### PASSAGE CITÉ

Malešević, 2019, p. 128

De fait, la question de la taille des petites nations, de sa juste mesure, revient fréquemment chez les auteurs peu convaincus par le concept de petite nation, puisqu’ils sont à la recherche de mesures « objectives », entendues comme « quantifiables ». Selon Dufour, « [c]ertes, la Pologne existe dans un contexte géopolitique périlleux, mais la situation de cet État de 38 millions d’habitants est difficilement comparable avec celle des Québécois, des Acadiens ou d’une Première Nation comme les Micmacs, qui constituent un groupe de 60 000 individus, dont moins de 9 000 parlaient la langue micmaque en 2011 » (Dufour, 2019, p. 32). De même, écrit Malešević,

[traduction] [a]vec une telle population, l’Irlande [dans l’Europe du 19e siècle] était loin devant la Belgique (4 millions), les Pays-Bas (3 millions), la Suède (3 millions), la Norvège, le Danemark et la Finlande (moins de 1,5 million chacun), le Portugal (3,7 millions) et bien d’autres États européens. À l’époque, la taille de la population irlandaise était beaucoup plus proche de celle de certains des plus grands États européens... »

Malešević, 2019, p. 126

L’historien Julius Friend s’est lui aussi livré à un exercice comptable, quoique plus approfondi, en incluant, outre la taille démographique, l’étendue territoriale et le produit national brut. S’il en conclut que « la taille et la richesse ne définissent pas les “petites nations” » (Friend, 2020, p. 36), il juge pourtant que le concept de petite nation est utile, car « ces nations sont vigoureuses et culturellement significatives […] [et] toutes […] considèrent leur identité menacée […] [notamment car elles] sont souvent moins à même de gérer et d’assimiler économiquement les immigrants » (Friend, 2020, p. 47). Si la taille objective ne suffit pas à expliquer la taille subjective, elle est néanmoins un critère à retenir, entre autres, pour comprendre les moyens plus ou moins grands que possèdent les États des petites nations.

######

EXERCICES À FAIRE:
a – D'après Dufour, cité dans le passage sur les petites nations, combien de personnes compte le groupe des Micmacs ?
b – Écrivez la suite du passage sur les petites nations, juste après sa dernière phrase.
Les entrées qui suivent n'ont aucun lien avec le passage sur les petites nations.

### DONNÉES ENREGISTRÉES

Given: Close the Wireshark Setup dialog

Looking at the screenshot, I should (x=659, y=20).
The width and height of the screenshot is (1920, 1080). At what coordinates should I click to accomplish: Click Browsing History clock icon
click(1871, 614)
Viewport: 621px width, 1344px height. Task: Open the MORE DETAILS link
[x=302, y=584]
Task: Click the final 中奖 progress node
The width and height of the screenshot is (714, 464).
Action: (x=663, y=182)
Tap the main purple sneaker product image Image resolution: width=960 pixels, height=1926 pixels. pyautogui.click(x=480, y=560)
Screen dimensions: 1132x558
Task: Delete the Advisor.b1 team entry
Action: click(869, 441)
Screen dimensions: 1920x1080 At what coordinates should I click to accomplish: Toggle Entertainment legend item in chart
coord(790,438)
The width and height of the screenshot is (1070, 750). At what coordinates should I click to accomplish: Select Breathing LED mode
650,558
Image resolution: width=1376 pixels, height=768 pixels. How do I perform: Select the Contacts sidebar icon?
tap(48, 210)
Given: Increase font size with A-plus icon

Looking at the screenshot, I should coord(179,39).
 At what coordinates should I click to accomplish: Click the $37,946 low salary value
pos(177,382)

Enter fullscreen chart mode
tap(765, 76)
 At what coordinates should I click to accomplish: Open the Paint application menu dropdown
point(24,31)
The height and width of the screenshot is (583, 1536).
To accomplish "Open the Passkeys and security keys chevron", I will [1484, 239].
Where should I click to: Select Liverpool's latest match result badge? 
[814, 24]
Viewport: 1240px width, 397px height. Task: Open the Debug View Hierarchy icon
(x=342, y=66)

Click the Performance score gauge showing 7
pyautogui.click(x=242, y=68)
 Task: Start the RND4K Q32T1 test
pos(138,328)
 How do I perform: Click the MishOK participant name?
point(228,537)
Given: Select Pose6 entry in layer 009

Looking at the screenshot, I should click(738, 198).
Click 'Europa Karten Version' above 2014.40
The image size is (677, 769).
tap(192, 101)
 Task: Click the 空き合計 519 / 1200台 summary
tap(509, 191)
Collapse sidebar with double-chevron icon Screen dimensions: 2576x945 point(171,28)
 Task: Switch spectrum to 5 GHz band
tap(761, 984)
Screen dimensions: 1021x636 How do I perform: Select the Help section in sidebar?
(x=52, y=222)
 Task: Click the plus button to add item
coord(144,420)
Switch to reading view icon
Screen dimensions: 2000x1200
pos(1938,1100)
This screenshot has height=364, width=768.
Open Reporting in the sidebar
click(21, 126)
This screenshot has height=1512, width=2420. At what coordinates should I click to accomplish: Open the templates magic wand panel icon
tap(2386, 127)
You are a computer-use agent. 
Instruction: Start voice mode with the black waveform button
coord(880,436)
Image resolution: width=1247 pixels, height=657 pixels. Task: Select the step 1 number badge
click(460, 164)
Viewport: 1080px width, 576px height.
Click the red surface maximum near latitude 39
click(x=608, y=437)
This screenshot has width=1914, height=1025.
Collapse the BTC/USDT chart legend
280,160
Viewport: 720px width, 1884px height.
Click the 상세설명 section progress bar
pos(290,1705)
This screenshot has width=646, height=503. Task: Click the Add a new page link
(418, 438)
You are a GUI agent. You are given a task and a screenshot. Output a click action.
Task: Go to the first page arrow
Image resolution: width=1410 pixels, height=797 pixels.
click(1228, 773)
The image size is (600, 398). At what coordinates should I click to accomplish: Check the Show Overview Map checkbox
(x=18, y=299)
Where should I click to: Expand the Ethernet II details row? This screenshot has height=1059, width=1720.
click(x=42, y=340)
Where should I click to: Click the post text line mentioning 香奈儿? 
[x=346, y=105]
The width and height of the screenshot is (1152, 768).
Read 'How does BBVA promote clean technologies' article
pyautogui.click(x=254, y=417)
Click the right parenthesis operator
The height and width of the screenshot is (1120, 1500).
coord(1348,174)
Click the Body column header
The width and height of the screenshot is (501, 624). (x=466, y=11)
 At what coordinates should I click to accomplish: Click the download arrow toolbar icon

######

EN RÉPONSE:
a – Un groupe de 60 000 individus.

b –
Chemin faisant, il est pour le moins curieux d’avoir à rappeler à ces spécialistes de la nation et du nationalisme que les variables dites « subjectives » (appartenance, représentations communes, sentiment d’un destin commun) et « objectives » (traits ethniques, linguistiques et religieux partagés, habitants d’un même territoire et citoyens d’un même État) de la nation et du nationalisme ont toujours existé de pair, osons dire en dialectique, et que les tentatives de les dissocier au profit des unes ou des autres ont échoué. Il est encore plus étonnant d’avoir à signaler à ces tenants de l’approche critique marxisante que le concept de classe sociale lui-même n’est pas parvenu à se fonder entièrement sur les seuls critères « objectifs », ou plus exactement matériels, oscillant sans cesse entre la classe sociale en soi et la classe sociale pour soi, la seconde ne suivant pas nécessairement la première. Autrement dit, nul doute que les critères « objectifs » ne suffisent pas à garantir l’existence de variables « subjectives ». Mais parions que les uns se passent rarement des autres et qu’ils sont tous deux nécessaires.

Ajoutons aussi, à la suite du sociologue Norbert Elias, que la culture et le savoir possèdent une « autonomie relative » (Elias, 2016) par rapport au social (et aux phénotypes individuels). Le social fait incessamment l’objet de médiations linguistiques et symboliques qui sont autant d’interprétations et de tris exprimant leur degré de significativité. Comme l’affirmait le sociologue Fernand Dumont, nos vérités sont issues de ce qui nous apparaît pertinent (Cantin et Deschênes, 2009). Que le concept de petite société soit aussi le sujet d’engagements sociopolitiques confirme simplement sa pertinence. Il révèle ce qui dans le social fait l’objet de préoccupations, méritant de ce fait l’attention du chercheur, tout en exigeant de celui-ci un travail de distanciation réflexive pour faire passer le terme communément utilisé au stade de concept opérationnel (Elias, 1993). Le succès de cette opération peut se mesurer à son « degré d’adéquation au réel » (Elias, 2016), autrement dit, à son degré d’heuristicité comme potentiel explicatif, ici et ailleurs, hier et maintenant, toujours relatif et partiel. C’est à ce chantier que nous consacrons le numéro « Les petites sociétés vues du Québec : études et chantiers » ainsi que les prochaines pages.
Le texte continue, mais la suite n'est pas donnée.